In 1979, he went on his own, opening the Northwest Oncology Clinic.
Warner teaches that positive attitude, spirituality, exercise and diet can stimulate the body to heal itself.
He recommends patients trim their intake of meat and refined sugar and drink large amounts of liquid to detoxify their bodies. Vitamins and regular exercise, especially walking, are prescribed.
"You make the patient feel good physically. They sleep better. They're more refreshed, and they bring their own inherent healing mechanisms into full play," Warner said. "The immune system is strong enough to overcome (cancer) if we can figure out a way to harness it."
Warner and a psychologist meet weekly with patients to discuss attitude and teach meditation or explore spirituality.
He will prescribe traditional treatments such as chemotherapy, but sparingly.
Instead, he typically offers patients immune-system stimulants, including a tuberculosis virus removed from cattle, to boost their immune systems. The bacterial agent, Bacillus calmette-guerin, has been studied since the 1960s and is approved by the federal Food and Drug Administration (FDA) as a treatment for certain cancers.
Warner, however, has prescribed the agent for cancer therapies not necessarily backed by the FDA, acknowledged his attorney, Richard Jaffe.
Warner argues that chemotherapy is also not scientifically proven and maintains he has always made it clear that what he offers is not traditional.
"Glenn never said, `I can fix you,' but he was really upbeat and supportive," said Susan McElroy, who was living in California when she heard of Warner. She came to him with a metastasized head and neck tumor, she said.
Her original doctors, she said, told her to find a minister. That was seven years ago; today, she said, she is cancer-free.
Patients by the dozen tell similar stories, saying few doctors who treat advanced cancer have as many long-term surviving patients. More than 350 wrote letters to the commission in support of Warner and hundreds gathered at the county courthouse, celebrating when he won temporary reinstatement of his license.
"I am here, and I am not supposed to be," said Gail Lober, a Bothell woman diagnosed with ovarian cancer in 1992.
Lober declined chemotherapy. Instead, she interviewed seven physicians and selected Warner, in part because he was the only one who could name five patients who had survived ovarian cancer for five years.
Healing more than physical
She and Warner share a belief that healing is more than physical, she said. Lober remembers the doctor ended their first conversation by saying, "I'm sorry this happened to you, but it is possible for us to beat this thing together."
Most of his patients have been to other doctors, were told they must start aggressive treatments immediately and are panicked, Warner said.
"First of all, we tell them, `This is not an emergency. Let's stop and analyze this. This has been coming on for a long time. You should get second, third and fourth opinions, and pick the treatment of your choice.' "
That lack of aggressiveness was cited by the commission as substandard care and negligence.

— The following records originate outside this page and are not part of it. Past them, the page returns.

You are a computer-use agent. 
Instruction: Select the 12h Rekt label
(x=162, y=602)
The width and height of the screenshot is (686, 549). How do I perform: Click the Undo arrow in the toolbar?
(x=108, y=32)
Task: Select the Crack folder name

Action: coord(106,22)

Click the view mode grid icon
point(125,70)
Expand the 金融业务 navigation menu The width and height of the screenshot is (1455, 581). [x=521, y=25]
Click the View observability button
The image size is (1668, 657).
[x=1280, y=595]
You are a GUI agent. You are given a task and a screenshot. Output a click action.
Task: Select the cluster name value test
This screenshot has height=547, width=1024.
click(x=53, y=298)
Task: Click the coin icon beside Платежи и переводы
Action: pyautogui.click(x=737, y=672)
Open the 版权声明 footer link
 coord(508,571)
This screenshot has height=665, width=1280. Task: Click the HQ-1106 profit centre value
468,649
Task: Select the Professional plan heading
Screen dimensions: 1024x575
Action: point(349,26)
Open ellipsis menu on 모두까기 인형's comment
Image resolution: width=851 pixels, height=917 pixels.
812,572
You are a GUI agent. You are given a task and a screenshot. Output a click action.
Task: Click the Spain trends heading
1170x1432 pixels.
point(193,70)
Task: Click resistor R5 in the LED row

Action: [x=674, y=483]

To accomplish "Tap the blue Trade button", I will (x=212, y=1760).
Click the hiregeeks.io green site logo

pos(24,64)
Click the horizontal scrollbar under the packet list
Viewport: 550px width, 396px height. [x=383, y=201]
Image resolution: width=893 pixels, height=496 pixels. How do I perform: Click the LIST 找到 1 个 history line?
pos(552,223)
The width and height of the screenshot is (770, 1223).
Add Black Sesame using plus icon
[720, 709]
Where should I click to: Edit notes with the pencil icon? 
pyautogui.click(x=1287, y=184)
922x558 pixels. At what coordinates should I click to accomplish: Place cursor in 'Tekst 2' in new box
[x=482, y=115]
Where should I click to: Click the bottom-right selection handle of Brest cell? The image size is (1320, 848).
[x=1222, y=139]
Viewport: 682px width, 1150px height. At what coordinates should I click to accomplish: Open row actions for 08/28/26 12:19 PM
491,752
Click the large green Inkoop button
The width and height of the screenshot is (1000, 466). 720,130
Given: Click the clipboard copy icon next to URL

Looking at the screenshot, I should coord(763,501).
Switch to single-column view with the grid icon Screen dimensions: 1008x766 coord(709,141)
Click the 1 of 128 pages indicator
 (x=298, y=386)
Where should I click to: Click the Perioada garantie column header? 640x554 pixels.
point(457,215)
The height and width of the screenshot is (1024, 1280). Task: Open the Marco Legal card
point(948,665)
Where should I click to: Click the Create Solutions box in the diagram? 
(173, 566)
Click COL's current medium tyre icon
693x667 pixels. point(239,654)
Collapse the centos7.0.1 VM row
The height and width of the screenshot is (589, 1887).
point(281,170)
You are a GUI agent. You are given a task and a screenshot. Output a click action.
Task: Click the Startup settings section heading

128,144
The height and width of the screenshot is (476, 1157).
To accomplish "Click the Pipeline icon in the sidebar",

A 56-year-old Yakima woman should have had a breast tumor completely removed in 1988 but instead followed Warner's advice of radiation and immunotherapy, the commission found. Later that year, she transferred to another doctor, underwent surgery and was found to have cancerous nodes.
The commission said Warner harmed a patient with high doses of radiation and misdiagnosed an enlarged liver as an enlarged spleen.
Now back at work, Warner is continuing care of his patients but has been ordered to offer his charts for review.
He must warn patients that some of his treatments are experimental and obtain their written consent.
Warner's appeal will be heard in the coming months. Patients say they will continue to fight for what they describe as their right to choose their own care.
"I want body, mind, emotional, spiritual healing. Treating only the body is not enough anymore," Marilyn Thompson, a Seattle resident Warner has treated for lymphoma, wrote to the commission. "To me, there is a difference between curing and healing. That man is a healer."